---------- Texto para leitura

A executiva bem-sucedida

“De que século você veio?” (Pedro, o sindico)
A fala erudita e bem-humorada do autor, especialista em administração, faz do texto, publicado há 20 anos uma peça de extrema supimpitude. Isso me induz a convidá-lo a partilhar comigo da releitura do texto, da lavra de nome que dispensa apresentação: Max Gehringer.
“A executiva bem-sucedida sentiu uma pontada no peito, vacilou, cambaleou. Deu um gemido e apagou. Quando voltou a abrir os olhos, viu-se diante de um imenso Portal. Ainda meio zonza, atravessou-o e viu uma miríade de pessoas. Todas vestindo cândidos camisolões e caminhando despreocupadas. Sem entender bem o que estava acontecendo, a executiva bem-sucedida abordou um dos passantes:
– Enfermeiro, eu preciso voltar urgente para o meu escritório, porque tenho um meeting importantíssimo. Aliás, acho que fui trazida para cá por engano, porque meu convênio médico é classe A e isto aqui está me parecendo mais um pronto-socorro. Onde é que nós estamos?
– No céu.
– No céu?…
– É. – Tipo assim… o céu, CÉU…! Aquele com querubins voando e coisas do gênero?
– Certamente. Aqui todos vivemos em estado de gozo permanente.
Apesar das óbvias evidências: nenhuma poluição, todo mundo sorrindo, ninguém usando telefone celular, a executiva bem-sucedida custou um pouco a admitir que havia mesmo apitado na curva.
Tentou então o plano B: convencer o interlocutor, por meio das infalíveis técnicas avançadas de negociação, de que aquela situação era inaceitável. Porque, ponderou, dali a uma semana iria receber o bônus anual, além de estar fortemente cotada para assumir a posição de presidente do conselho de administração da empresa.
E foi aí que o interlocutor sugeriu:
– Talvez seja melhor você conversar com Pedro, o síndico.
– É?
E como é que eu marco uma audiência? Ele tem secretária? – Não, não. Basta estalar os dedos e ele aparece.
– Assim? (…)
– Pois não? A executiva bem-sucedida quase desaba da nuvem. À sua frente, imponente, segurando uma chave que mais parecia um martelo, estava o próprio Pedro.
Mas a executiva havia feito um curso intensivo de approach para situações inesperadas e reagiu rapidinho:
– Bom dia. Muito prazer. Belas sandálias. Eu sou uma executiva bem-sucedida e…
– Executiva… Que palavra estranha. De que século você veio?
– Do 21.

--------------------

Tarefas propostas:
a) Reescreva o trecho do texto da executiva bem-sucedida de "Tentou então o" até "administração da empresa.", trocando "bônus anual" por "prêmio anual".
b) Dê continuidade ao texto da executiva bem-sucedida a partir da última fala apresentada.
A listagem não tem nenhum papel nesta atividade.

---------- Conteúdo da listagem

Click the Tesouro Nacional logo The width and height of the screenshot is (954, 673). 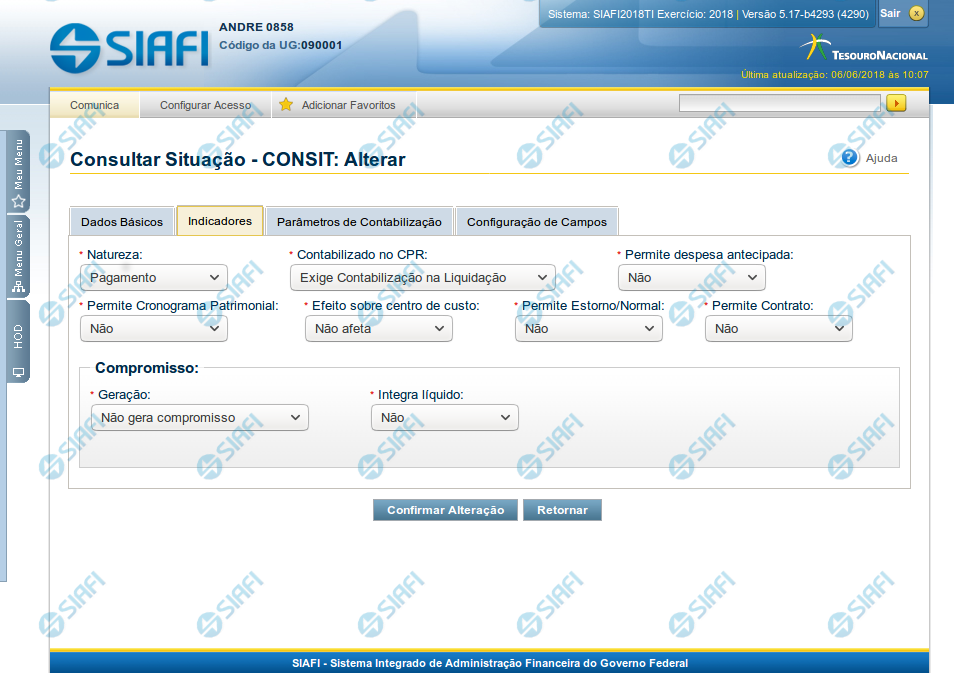(x=864, y=48)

--------------------

Respostas:
a)
Tentou então o plano B: convencer o interlocutor, por meio das infalíveis técnicas avançadas de negociação, de que aquela situação era inaceitável. Porque, ponderou, dali a uma semana iria receber o prêmio anual, além de estar fortemente cotada para assumir a posição de presidente do conselho de administração da empresa.

b)
O distinto vai me dizer que não conhece o termo ‘executiva’? – Já ouvi falar. Mas não é do meu tempo.
Foi então que a executiva bem-sucedida teve um insight. A máxima autoridade ali no paraíso aparentava ser um zero à esquerda em modernas técnicas de gestão empresarial. Logo, com seu brilhante currículo tecnocrático, a executiva poderia rapidamente assumir uma posição hierárquica, por assim dizer, celestial, ali na organização.
– Sabe, meu caro Pedro. Se você me permite, eu gostaria de lhe fazer uma proposta. Basta olhar para esse povo todo aí, só batendo papo e andando à toa, para perceber que aqui no Paraíso há enormes oportunidades para dar um upgrade na produtividade sistêmica.
– É mesmo?
– Pode acreditar, porque tenho PhD em reengenharia. Por exemplo, não vejo ninguém usando crachá. Como é que a gente sabe quem é quem aqui, e quem faz o quê?
– Ah, não sabemos.
– Entendeu o meu ponto? Sem controle, há dispersão. E dispersão gera desmotivação. Com o tempo isto aqui vai acabar virando uma anarquia. Mas nós dois podemos consertar tudo isso rapidinho, implementando um simples programa de targets individuais e avaliação de performance.”
A reprodução da saborosa história de Max Gehringer para hoje por aqui. O desfecho surpreendente da conversa da executiva bem-sucedida com São Pedro será revelado na sequência.
Vez do leitor. A propósito do artigo “A crise humanitária que nos assola” (DC.6.4) recebemos da escritora Zaira Melillo a mensagem abaixo anotada: “Li e reli essas palavras que bem traduzem o que vivemos. E me pergunto: até quando?”